▶ [WHAT YOU ARE ASKED TO DO]: Look through the entries below and report every line that has "will".
--- START ---
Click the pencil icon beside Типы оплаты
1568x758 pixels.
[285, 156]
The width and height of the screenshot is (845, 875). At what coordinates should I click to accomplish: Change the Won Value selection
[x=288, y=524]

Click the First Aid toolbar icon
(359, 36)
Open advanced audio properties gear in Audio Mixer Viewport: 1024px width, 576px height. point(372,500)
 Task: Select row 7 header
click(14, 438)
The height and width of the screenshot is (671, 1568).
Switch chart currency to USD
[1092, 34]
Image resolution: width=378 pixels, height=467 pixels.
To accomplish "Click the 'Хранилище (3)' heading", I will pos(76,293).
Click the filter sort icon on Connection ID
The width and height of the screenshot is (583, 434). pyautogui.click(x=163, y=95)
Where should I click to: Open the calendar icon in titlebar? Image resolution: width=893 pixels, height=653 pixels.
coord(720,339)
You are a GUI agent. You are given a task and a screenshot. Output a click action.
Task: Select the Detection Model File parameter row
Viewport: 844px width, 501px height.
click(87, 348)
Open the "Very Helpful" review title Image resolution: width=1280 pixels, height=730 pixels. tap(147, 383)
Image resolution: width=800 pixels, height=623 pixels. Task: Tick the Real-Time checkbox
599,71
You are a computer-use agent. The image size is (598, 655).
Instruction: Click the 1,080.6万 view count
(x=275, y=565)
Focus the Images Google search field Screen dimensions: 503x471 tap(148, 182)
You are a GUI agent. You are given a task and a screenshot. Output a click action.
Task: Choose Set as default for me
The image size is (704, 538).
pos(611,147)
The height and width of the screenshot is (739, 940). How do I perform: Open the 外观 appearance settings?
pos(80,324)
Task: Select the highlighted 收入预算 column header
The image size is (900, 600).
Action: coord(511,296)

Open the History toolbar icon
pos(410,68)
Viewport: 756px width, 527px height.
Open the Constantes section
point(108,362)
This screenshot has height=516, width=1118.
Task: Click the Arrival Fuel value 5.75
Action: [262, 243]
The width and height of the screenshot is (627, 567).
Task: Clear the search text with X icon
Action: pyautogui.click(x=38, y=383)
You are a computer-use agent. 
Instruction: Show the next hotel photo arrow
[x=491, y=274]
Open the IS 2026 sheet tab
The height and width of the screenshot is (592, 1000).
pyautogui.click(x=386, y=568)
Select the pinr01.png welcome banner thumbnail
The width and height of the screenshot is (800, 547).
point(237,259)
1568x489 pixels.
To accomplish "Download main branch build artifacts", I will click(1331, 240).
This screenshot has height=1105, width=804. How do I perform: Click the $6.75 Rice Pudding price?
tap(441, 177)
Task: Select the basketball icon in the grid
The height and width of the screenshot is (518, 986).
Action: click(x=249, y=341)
--- END ---
▶ [RESPONSE TO THE EXERCISE]:
To accomplish "Click the 'Хранилище (3)' heading", I will pos(76,293).
To accomplish "Download main branch build artifacts", I will click(1331, 240).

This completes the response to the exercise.